Pop ist tot
Text: Jürgen Brandstifter
Datum: 10.09.2003 Aufrufe: 1949 Verschickt: 0
Die 'No Angels' haben sich aufgelöst. Weil wir popkulturell immer am Puls der Zeit sind, haben wir dieses Thema aufgegriffen und wollen es -ungeachtet der Tragweite des Ereignisses- benutzen, um zu beweisen, dass die Popindustrie völlig verweichlicht ist. Denn die Gruppe hat sich aufgelöst, weil sie denn Stress nicht mehr aushält. Unsereiner kann sich ja schlecht vorstellen, wie stressig es ist, jeden zweiten Tag in einer Talkshow aufzutreten und dämlichen Teenies Autogramme zu geben, aber früher (als die Welt noch in Ordnung war) gab es doch stichhaltigere Gründe, um eine Band aufzulösen. Einige Beispiele: - Sänger erschossen (Beatles)

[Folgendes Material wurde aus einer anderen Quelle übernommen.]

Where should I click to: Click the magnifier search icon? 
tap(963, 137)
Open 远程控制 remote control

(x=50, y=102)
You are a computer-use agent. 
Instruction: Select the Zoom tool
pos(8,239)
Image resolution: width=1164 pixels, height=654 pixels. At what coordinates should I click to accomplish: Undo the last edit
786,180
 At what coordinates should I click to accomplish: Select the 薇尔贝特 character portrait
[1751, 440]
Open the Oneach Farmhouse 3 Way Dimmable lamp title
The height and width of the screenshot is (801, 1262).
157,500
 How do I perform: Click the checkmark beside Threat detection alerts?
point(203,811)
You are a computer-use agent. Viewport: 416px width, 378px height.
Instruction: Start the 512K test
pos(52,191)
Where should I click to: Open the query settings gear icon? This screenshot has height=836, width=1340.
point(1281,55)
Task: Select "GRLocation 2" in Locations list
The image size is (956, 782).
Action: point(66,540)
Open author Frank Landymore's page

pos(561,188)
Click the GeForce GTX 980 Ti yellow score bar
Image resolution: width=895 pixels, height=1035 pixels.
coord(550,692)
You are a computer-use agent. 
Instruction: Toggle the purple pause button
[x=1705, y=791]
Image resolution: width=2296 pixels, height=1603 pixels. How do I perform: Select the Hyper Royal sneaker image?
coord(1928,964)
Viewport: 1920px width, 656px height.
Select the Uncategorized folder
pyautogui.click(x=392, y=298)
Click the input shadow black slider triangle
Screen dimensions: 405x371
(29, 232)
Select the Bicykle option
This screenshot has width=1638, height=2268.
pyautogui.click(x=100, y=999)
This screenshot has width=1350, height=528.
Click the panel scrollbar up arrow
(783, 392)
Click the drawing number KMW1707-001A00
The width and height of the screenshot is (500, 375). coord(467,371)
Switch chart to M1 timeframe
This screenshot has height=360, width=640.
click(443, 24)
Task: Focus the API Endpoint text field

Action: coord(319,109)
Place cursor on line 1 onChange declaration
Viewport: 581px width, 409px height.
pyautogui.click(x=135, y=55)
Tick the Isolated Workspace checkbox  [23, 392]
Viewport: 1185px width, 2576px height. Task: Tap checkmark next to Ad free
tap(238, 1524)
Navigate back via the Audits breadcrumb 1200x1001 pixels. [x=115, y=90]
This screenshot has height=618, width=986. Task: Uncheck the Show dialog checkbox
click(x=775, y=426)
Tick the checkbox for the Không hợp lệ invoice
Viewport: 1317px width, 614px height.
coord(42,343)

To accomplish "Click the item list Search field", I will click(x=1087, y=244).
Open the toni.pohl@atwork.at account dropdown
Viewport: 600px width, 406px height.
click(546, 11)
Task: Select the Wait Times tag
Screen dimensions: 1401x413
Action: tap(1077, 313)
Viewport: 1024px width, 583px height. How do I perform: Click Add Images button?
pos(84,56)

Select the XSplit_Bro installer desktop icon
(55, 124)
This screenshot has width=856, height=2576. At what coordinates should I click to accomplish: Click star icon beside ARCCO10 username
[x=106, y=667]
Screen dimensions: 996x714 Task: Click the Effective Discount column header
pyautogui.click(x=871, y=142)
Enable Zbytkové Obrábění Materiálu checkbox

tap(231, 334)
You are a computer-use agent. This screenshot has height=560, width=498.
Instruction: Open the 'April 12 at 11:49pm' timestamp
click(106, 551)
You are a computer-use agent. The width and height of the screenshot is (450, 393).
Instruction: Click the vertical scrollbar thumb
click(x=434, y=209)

- Drummer nach Vodka-Gelage an Erbrochenen erstickt (Led Zeppelin)
- Sänger erschiesst sich (oder seine Ehefrau erschiesst ihn, wer weiss das schon so genau) (Nirvana)
- Drogentod (z.B Jimi Hendrix, Janis Joplin)
- Sänger beim Masturbieren in der Badewanne an Herzversagen gestorben (Besagen zumindest Gerüchte) (The Doors)
- Sänger stirbt nach zu ausschweifenden Sexualleben an Aids (Queen)
- Fresssucht (Elvis)
Preisfrage: Gibt es noch andere Unterschiede zwischen den 'No Angels' und den obengenannten Bands? Zu gewinnen gibt es eine knallharte Tanzausbildung im Lismal Popstar-Bootcamp.